Material provided:
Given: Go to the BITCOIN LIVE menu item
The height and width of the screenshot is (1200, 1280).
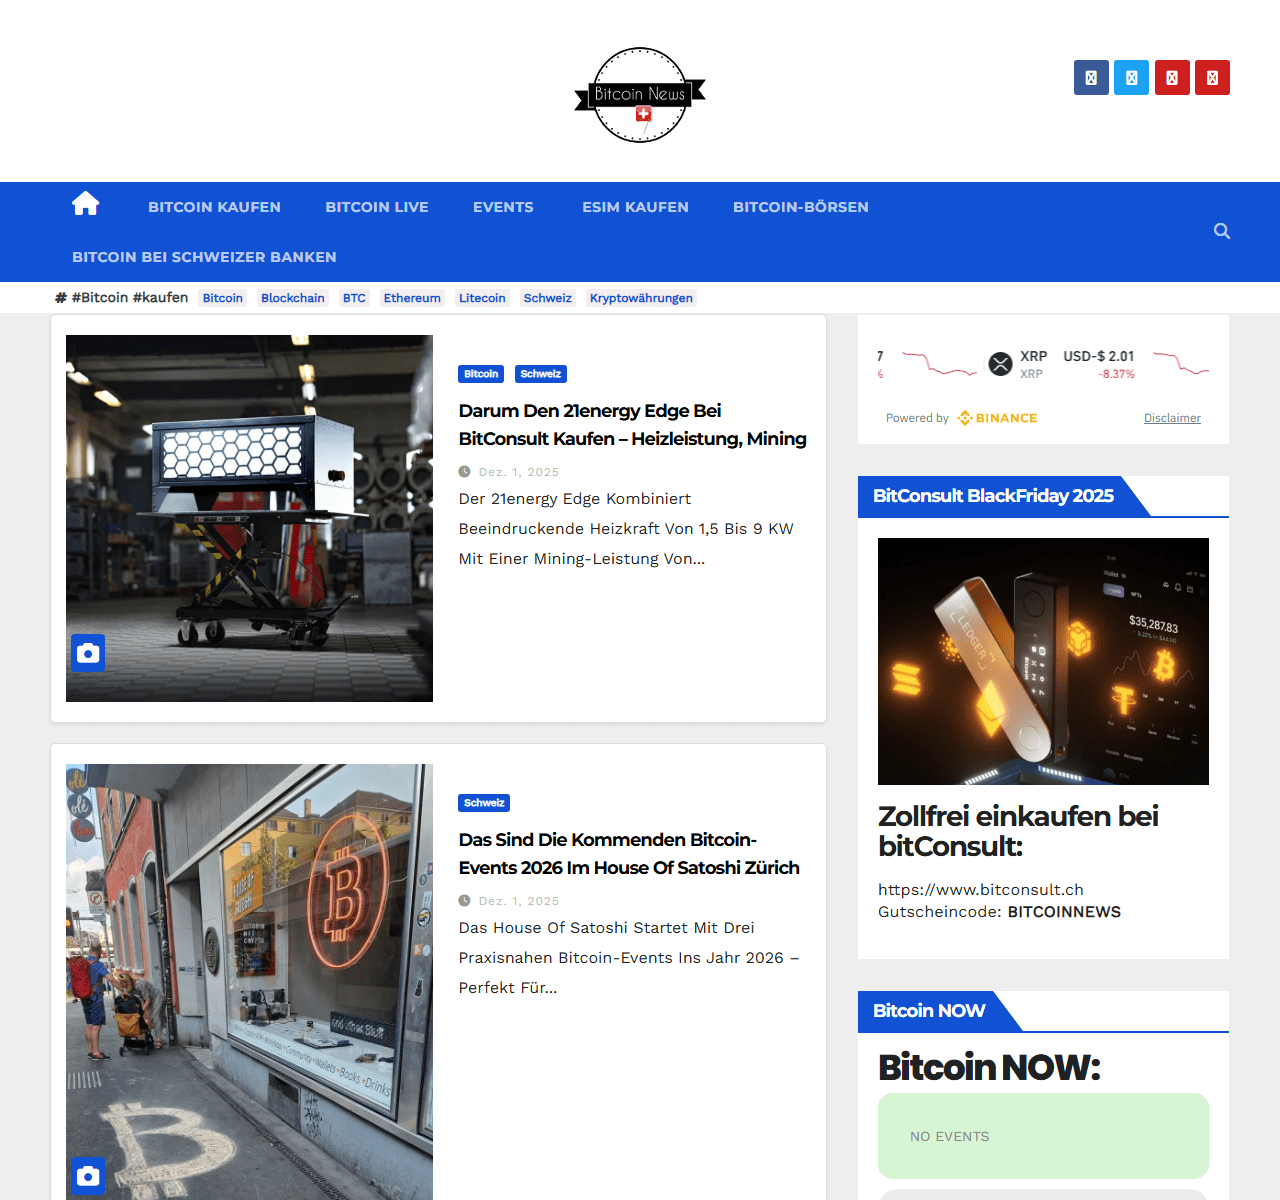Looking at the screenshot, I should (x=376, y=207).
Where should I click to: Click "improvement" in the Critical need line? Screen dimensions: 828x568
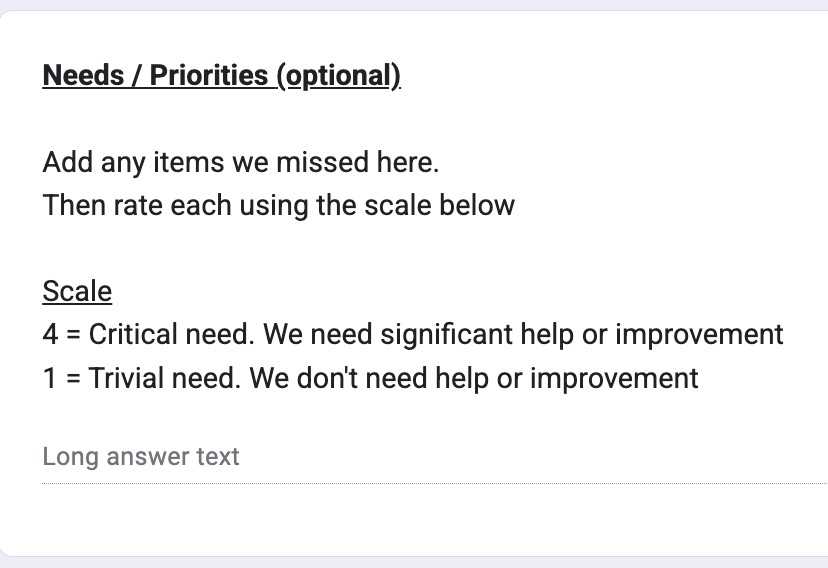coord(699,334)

Challenge:
Rewrite the rows above with "menu item" replaced by "menu entry" and everything else left unchanged. Leave the pictures out of your answer.

Exercise response:
Given: Go to the BITCOIN LIVE menu entry
The height and width of the screenshot is (1200, 1280).
Looking at the screenshot, I should (x=376, y=207).
Where should I click to: Click "improvement" in the Critical need line? Screen dimensions: 828x568
coord(699,334)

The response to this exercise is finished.